Das Sanatorium des Auskotzens

Der Wutbürger lebt in jedem von uns, nur geben wir es nicht gerne zu. Regisseur Rolf Dennemann macht in seinem „Vorhofflattern“ aber genau diesen Teil von uns zum Thema und beschreibt eine Welt aus zusammenhangloser Wut und verdrängten echten Problemen. Das Theaterstück aus Beschimpfungen, Wortkaskaden und Übertreibungen  feierte am vergangenen Freitag im Depot seine Premiere.

Wutanfall Vorhofflattern

Kleinigkeiten führen zum Wutanfall. Teaserfoto / Fotos: RDman.

Die Alltagswut, die alles andere in den Schatten stellt und jegliche Auseinandersetzung mit dem Wesentlichen im Keim erstickt – damit setzt sich der Autor und Regisseur Dennemann in seinem neuen Bühnenstück „Vorhofflattern“ auseinander. Auf der Bühne folgen Wutausbrüche auf Streitereien. Beschimpfungen weichen Ausrastern.
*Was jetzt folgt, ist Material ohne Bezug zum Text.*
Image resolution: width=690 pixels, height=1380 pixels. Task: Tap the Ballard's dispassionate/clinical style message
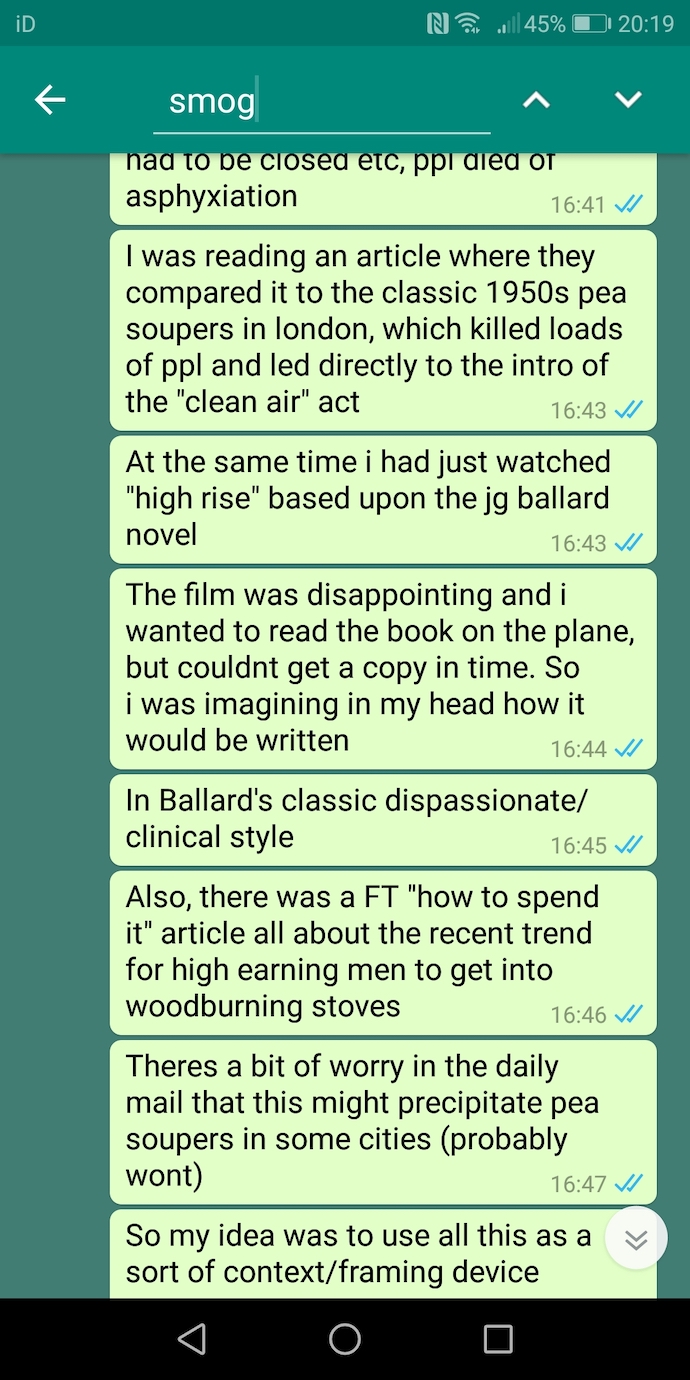[x=383, y=819]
Die fünf Darsteller machen ihrer Wut Luft, stellen nervige Alltagssituationen dar, die viele von uns an sich selbst erinnern. Das Nichtverschließen einer Zahnpastatube, das zu einer handfesten Ehekrise führt, kleine Nachbarschaftsstreitereien, Nörgeleien rund um die Themen Essen und Gesundheit oder das Jammern über das Wetter.

die schweigende Tänzerin

Die schweigende Tänzerin.

Die schweigende Tänzerin

Doch während vier motzen, hält eine die Klappe: Eine der fünf Darstellerinen beteiligt sich nicht an den Streiteren, ist still und tanzt. Sie bringt den Ausbruch der Gefühle, den Schmerz und Zorn, die Lust und die Leidenschaft mit ihrem Körper zum Ausdruck – all das Ungesagte, was irgendwo tief im Menschen schlummert.

Bei dem Gesprochenen lässt Dennemann wiederum nicht umsonst die wichtigen Themen weg. Er weist damit auf den Fehler hin: Die Menschen sind so oft wütend über Kleinigkeiten, das Wesentliche wird ignoriert und damit aus dem Alltag komplett verbannt. Es ist eine Kritik an der Gesellschaft, die lieber wütend über Belanglosigkeiten ist, als sich mit den wesentlichen Themen auseinanderzusetzen.

Ein Tisch als „Sanatorium des Auskotzens“

Das Bühenbild vervollständigt Dennemanns Idee: Ein langer schwarzer Tisch steht im Fokus des Theaterstücks. An ihm erst entstehen die Streitereien. Er ist das „Sanatorium des Auskotzens“, so nennt ihn der Regisseur selbst. Es wird auf oder unter ihm gesessen und gelegen. Er dient als Laufsteg, Verhandlungsort oder als Grab. Hier entstehen die Stammtischdebatten. Das Szenario für sie entnahm Dennemann bestimmten Textstellen aus Internetforen, Einträgen auf Facebook – also dort, wo die besagten Stammtischebatten so oft entstehen.

Manuela Stuesser und Karin Moog

Die Menschen zeigen sich am Ende doch einsichtig.

Kleine Gesten der Zuneigung am Ende

“Vorhofflattern“ erzählt keine zusammenhängende Geschichte. Vielmehr stehen die einzelnen, alltäglichen Aufreger im Fokus. Eine Entwicklung gibt es allerdings schon: Die Nörgler sind  am Ende fähig, kleine Gesten der Zuneigung wie das Überreichen eines Geschenks oder das Verständniszeigen für eine alte Marotte zuzulassen. Einsichtig ist der Mensch also – und laut Dennemann fähig, aus seinen Fehlern zu lernen.